Hal tersebut disampaikan Direktur Jenderal Perbendaharaan Agus Suprijanto saat sosialisasi PUSAP di Hotel Borobudur, Jakarta, Selasa, 20 Maret 2012, seperti dikutip dari website Kementerian Keuangan.

Langkah pertama adalah exercise konsolidasi Laporan Keuangan Pemerintah Pusat (LKPP) dan Laporan Keuangan Pemerintah Daerah tahun 2008 dan 2009.

“Upaya ini diharapkan dapat memberikan gambaran mengenai proses konsolidasi laporan keuangan pemerintah pusat dan pemerintah daerah, serta permasalahan yang ada sehingga dapat disusun kebijakan konsolidasi dan langkah-langkah penyelesaian permasalahan yang ada,” jelas Agus.

Selanjutnya, koordinasi antara Kementerian Keuangan dan Kementerian Dalam Negeri dalam penyusunan PUSAP. “Diharapkan dapat menjadi pedoman dalam rangka konsolidasi fiskal dan statistik keuangan pemerintah secara nasional,” katanya.

Terakhir, belajar pada negara yang telah menerapkan sistem statistik keuangan pemerintah dalam mencari best practice.
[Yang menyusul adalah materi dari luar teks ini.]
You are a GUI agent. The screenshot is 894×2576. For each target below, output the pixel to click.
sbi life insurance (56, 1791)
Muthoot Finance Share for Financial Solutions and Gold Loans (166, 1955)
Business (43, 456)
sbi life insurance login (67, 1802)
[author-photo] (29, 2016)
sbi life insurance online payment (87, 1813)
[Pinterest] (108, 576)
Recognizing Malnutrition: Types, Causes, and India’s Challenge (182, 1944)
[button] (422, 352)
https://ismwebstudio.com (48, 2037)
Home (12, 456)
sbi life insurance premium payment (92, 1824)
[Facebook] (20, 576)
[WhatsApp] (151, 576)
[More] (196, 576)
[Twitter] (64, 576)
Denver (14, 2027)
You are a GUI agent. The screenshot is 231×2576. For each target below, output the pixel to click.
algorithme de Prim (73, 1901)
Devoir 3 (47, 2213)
Dalam hal ini, pemerintah RI telah bekerja sama dengan Department of Finance and Deregulation (DOFAD) Australia melalui program Government Partnership Fund–Australia Indonesia Partnership sejak 2007.

Agus berharap, penerapan PUSAP akan memperkuat komitmen bersama untuk menyukseskan penerapan akuntansi dan pelaporan keuangan berbasis akrual, serta penyusunan konsolidasi fiskal dan statistik keuangan pemerintah.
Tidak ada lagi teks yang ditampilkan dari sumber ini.